Poseidon managing director and CEO Peter Harold reckons the company’s WA projects are at the centre of a perfect storm – poised to enter production in 2022 as nickel demand is forecast to soar.

“I think there is a supply shortage coming, I think we’re already seeing it now,” he said.

“There’s a strike on at Vale’s Sudbury operations in Canada and those can often go for a couple of months.

“And there’s issues in Indonesia with COVID and people not being able to get to work, and all of that puts pressure on production.

“At the same time, you’ve got strong demand for stainless steel and then there’s the whole electric vehicle ramp-up of demand.

“The numbers I’ve seen is nickel going from 2.5 million tonnes a year of annual demand in the world (for primary nickel) to over 9 million tonnes in 30 years.

“That’s a massive increase and I don’t know where all that nickel is going to come from.”

Harold said there would have to be sustained higher prices so that some of the lower grade projects (which have been around for years) could get financed and up and running.

“I see that potentially coming over the medium term – the next 2-5 years,” he said.

“I think there’s a really strong fundamental for short term, medium term and long-term pricing to be really good.”

Poseidon Nickel MD and CEO Peter Harold.

 

Targeting production in 2022

Poseidon Nickel (ASX:POS) owns the Windarra, Black Swan and the Lake Johnston Nickel Projects in WA which have a resource base of around 400,000 tonnes of nickel and 180,000 ounces of gold.
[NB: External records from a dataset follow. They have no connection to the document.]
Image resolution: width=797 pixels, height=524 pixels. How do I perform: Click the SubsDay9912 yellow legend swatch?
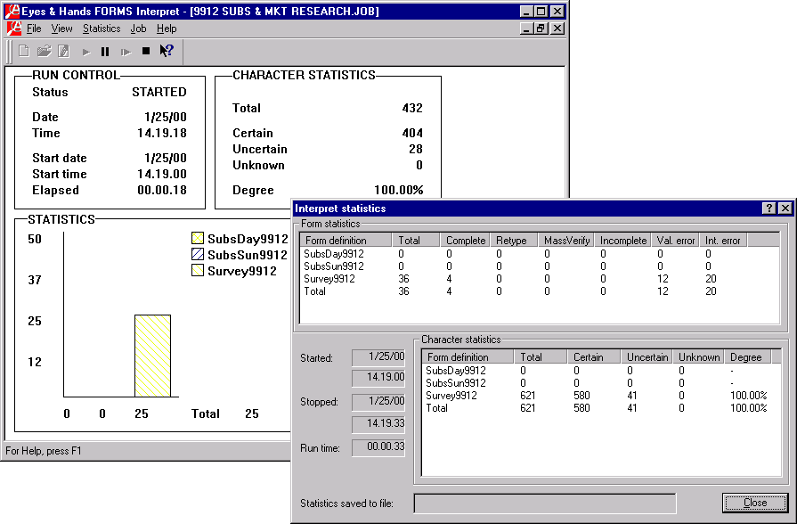198,239
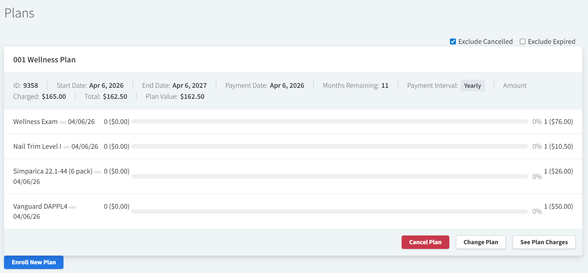Click the gray pill beside Vanguard DAPPL4
The height and width of the screenshot is (273, 588).
72,207
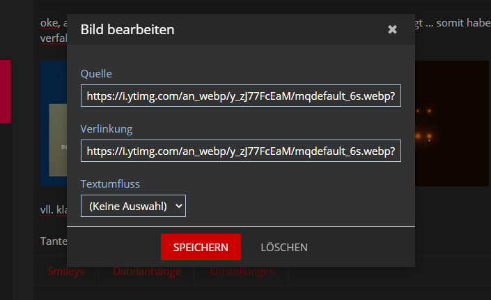Select the Einstellungen tab
Screen dimensions: 491x300
click(242, 271)
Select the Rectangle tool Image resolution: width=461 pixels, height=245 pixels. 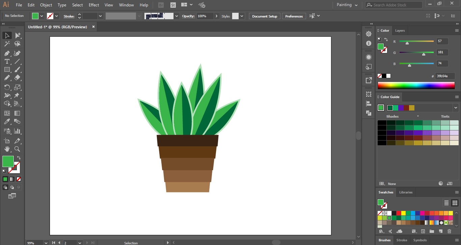pyautogui.click(x=7, y=69)
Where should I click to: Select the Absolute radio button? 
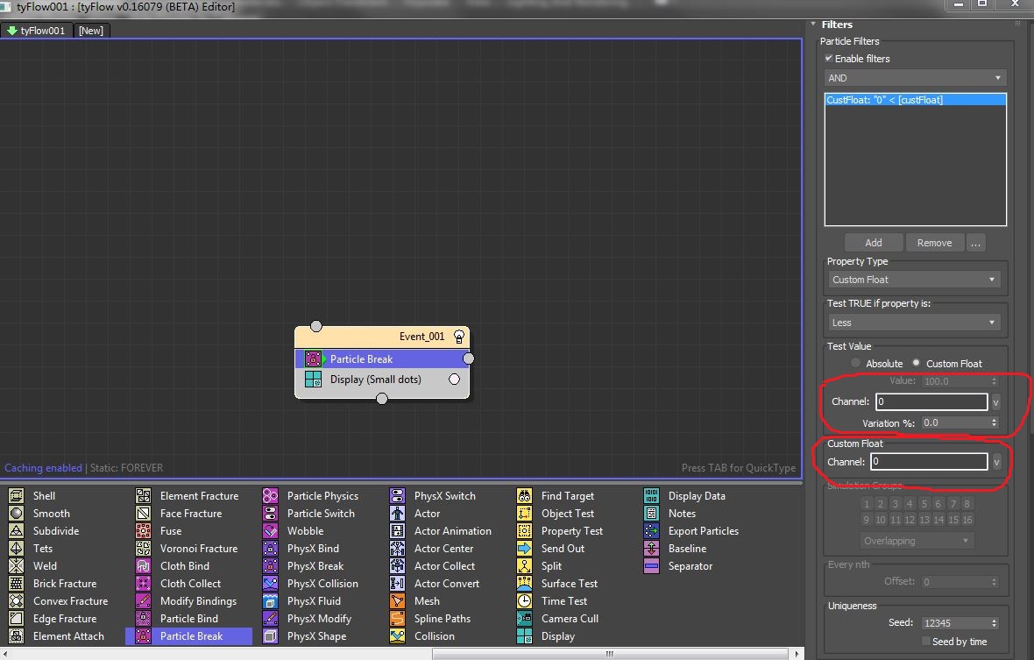[856, 363]
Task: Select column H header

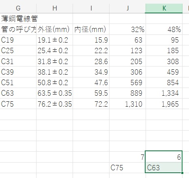Action: [x=55, y=8]
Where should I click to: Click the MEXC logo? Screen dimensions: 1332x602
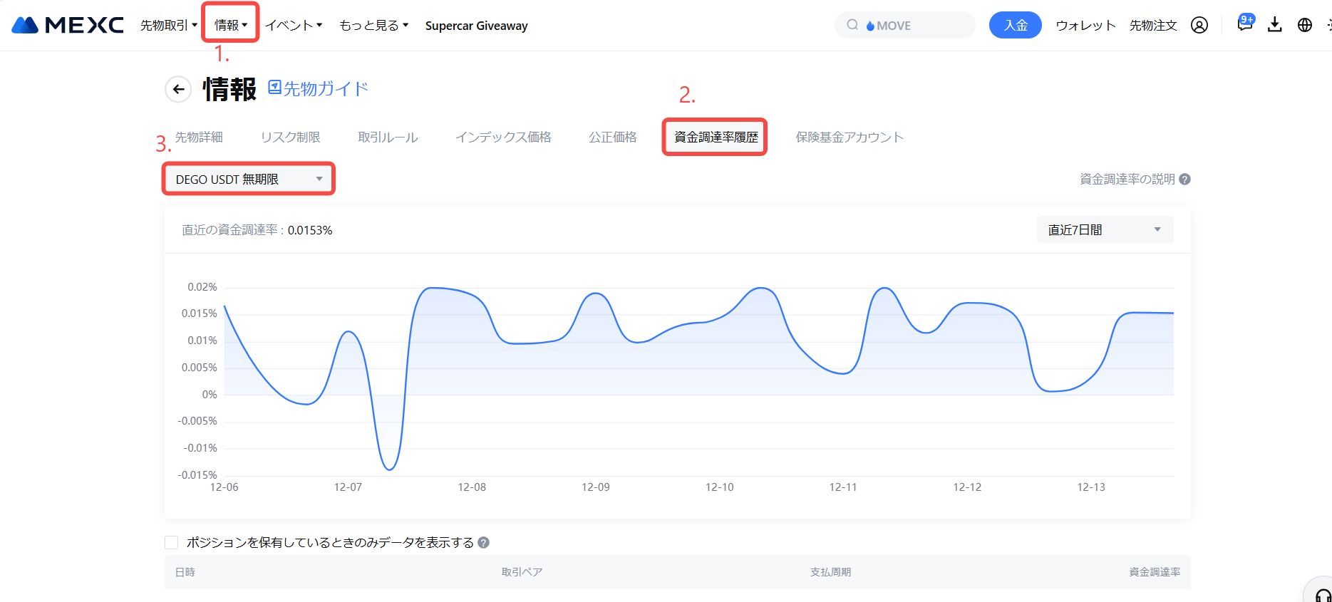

Plus, the existing mines host existing infrastructure (including concentrators) and have exploration upside – with the Abi Rose discovery at Lake Johnson and the recent discovery of the Golden Swan mineralisation at Black Swan.

Harold said the company is in the middle now of a drill out program on Golden Swan that’s designed to get it to a maiden resource.

“That drilling will be finished at the end of July and then we can work out an average grade and come up with a resource.

“Then the mining engineers will hopefully come up with a mining resource, and we’ll determine the mine schedule – and give that information to potential ore purchasers – which is BHP because they’re the ones who can take the ore.

“We’re hoping to be in a position to make a decision on process mining and processing by the December this year, and if we go the direct shipping route that will take about six months to get it into production – so the middle of next year potentially.”
 

Concentrator restart options

But the company has an ace up its sleeve, with the option to restart the small concentrator at Black Swan.

In fact, Poseidon could even make a nickel hub out of its projects – with Lake Johnston also having a processing plant.

“At Black Swan we’ve actually got three separate configurations, we’ve got the original old Silver Swan plant 150,000 tonnes, ideal for small volume high grade (Silver Swan and Golden Swan) we’ve got the 600,000-tonne plant which we could use for bringing down 500,000 tonnes of Windarra material.

“Or you’ve got the bigger plant at 2 million tonnes that would treat Windarra plus Black Swan open pit.

“So, you haven’t got one plant, you’ve got three effectively which can be reconfigured and they’re all in the one spot – effectively a hub if you like.

“And at Lake Johnson we’ve also got an ore body, a mine and a processing plant there so all we’ve got to do is dewater the mine and you can go straight back in and start mining.

“And people want nickel sulphide concentrate, so you’re going to produce the right product at the right time in a market that’s short feed – so it’s the perfect storm really.”